= John E. Sharwood Smith =

English classicist (1919–2007)

John E. Sharwood Smith OBE DFC MA (1919-2007) was an English professor of Classics who wrote numerous books on classics and learning classics.

==Biography==
His father, Edward Sharwood Smith, was a headmaster, most notably of Newbury Grammar School (now St. Bartholomew's School) who influenced his son's love of the classics.

John was awarded a scholarship in Classics to Jesus College, Cambridge, and started his degree in 1938. His studies were interrupted when he was called up in 1939 and following his older brother Bryan Sharwood-Smith he joined the RAF. He was trained to fly in the USA, completing a pilot training course at Lakeland Army Airfield, Florida. He was subsequently sent to fly first Wellington bombers and then Mosquito fighters in the WWII Burma campaign. He finished the war as an acting Squadron Leader and was awarded the DFC. When asked why, he typically replied, 'for surviving'.

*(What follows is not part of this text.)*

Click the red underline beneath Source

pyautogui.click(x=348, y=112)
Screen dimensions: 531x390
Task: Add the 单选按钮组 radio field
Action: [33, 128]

Resuming his studies, he completed his degree and pursued an academic career in teaching classics. He was one of the key founders of the Joint Association of Classical Teachers. and instrumental in the launch of the JACT Greek summer school in 1968. For the following twelve years, he was the editor of JACT's magazine Didaskalos, writing for it several times. Following this, he wrote numerous books on classics and teaching classics, including On Teaching Classics (1977) and Greece and the Persians (1989). He believed heavily in teaching classics in a way that would help student live their lives; by asking questions about how the world worked, students can understand "the choices perennially open to human beings and human societies in the conduct of their affairs." He was awarded an OBE for services to Education in 1980.

After his retirement, he resided in Painswick with his wife until his death. During this time he wrote three volumes of personal reminiscences including 'The Message in the Bottle' (2000) about his wartime experiences.

Speaking about him after his death, John's son, Nick Sharwood Smith, described him as "an excellent speaker" and that he always had "a desire to understand himself better."